Personal information
- Born: 23 March 1966 (age 60) Augathella, Queensland, Australia

Medal record
Athletics
Representing Australia
Paralympic Games
| Bronze medal – third place | 1984 New York | Men's High Jump B3 |

= Warren Lawton =

Australian Paralympic athlete

Warren Lawton (born 23 March 1966) is an Indigenous Australian Paralympic athletics and goalball competitor with a visual impairment.

He was born on 23 March 1966 in Augathella, Queensland and has been visually impaired since birth.

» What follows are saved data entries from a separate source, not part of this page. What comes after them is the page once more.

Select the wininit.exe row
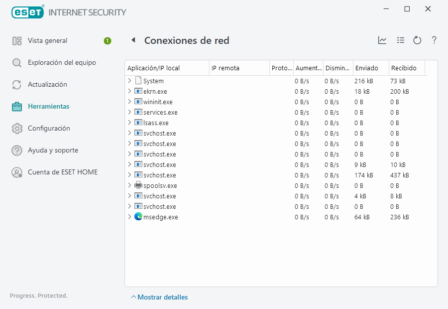The image size is (448, 309). (x=158, y=102)
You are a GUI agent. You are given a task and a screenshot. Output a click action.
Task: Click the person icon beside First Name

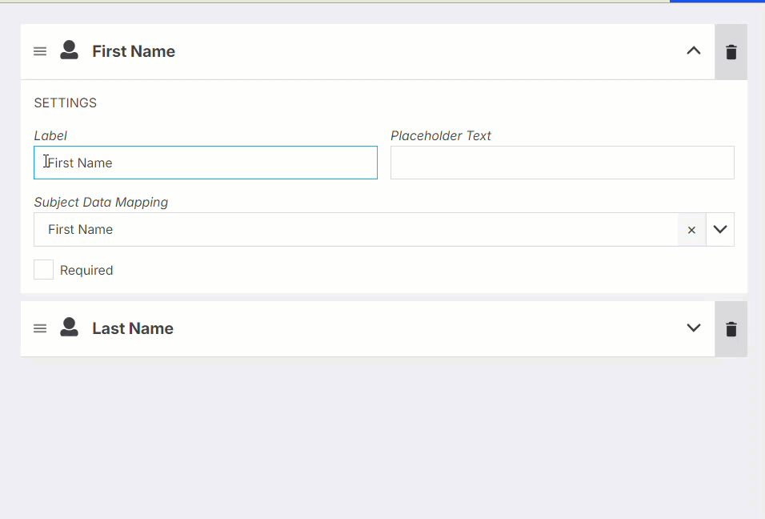pyautogui.click(x=69, y=50)
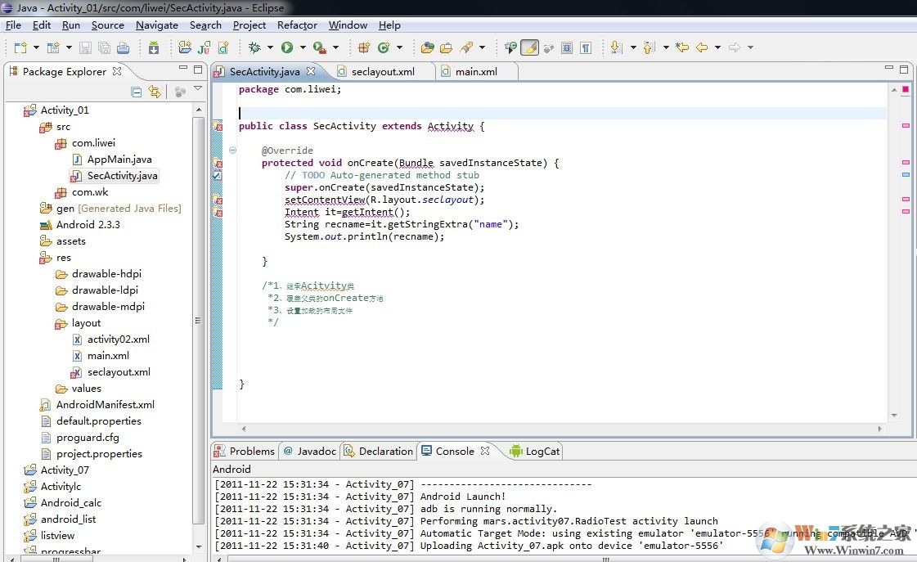This screenshot has height=562, width=917.
Task: Open the Android SDK Manager icon
Action: pyautogui.click(x=153, y=48)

At the 1984 New York Games, he competed in three athletics events and won a bronze medal in the Men's High Jump B3. He won a bronze medal in the Men's High Jump at the 1986 World Championships for the Disabled, Gothenburg, Sweden. He competed in two athletics events at the 1988 Seoul Games.

He was a member of the Australian Goalball Team at the 1992 Barcelona, 1996 Atlanta and 2000 Sydney Games. He was one of the fastest goalball throwers in the world. His throw has been clocked on the police radar at 80 km per hour. After the 2000 Games, he took up coaching.

In 1986 he was awarded the NAIDOC Aboriginal Sportsman of the Year and in 2001 the NAIDOC Sportsperson of the Year.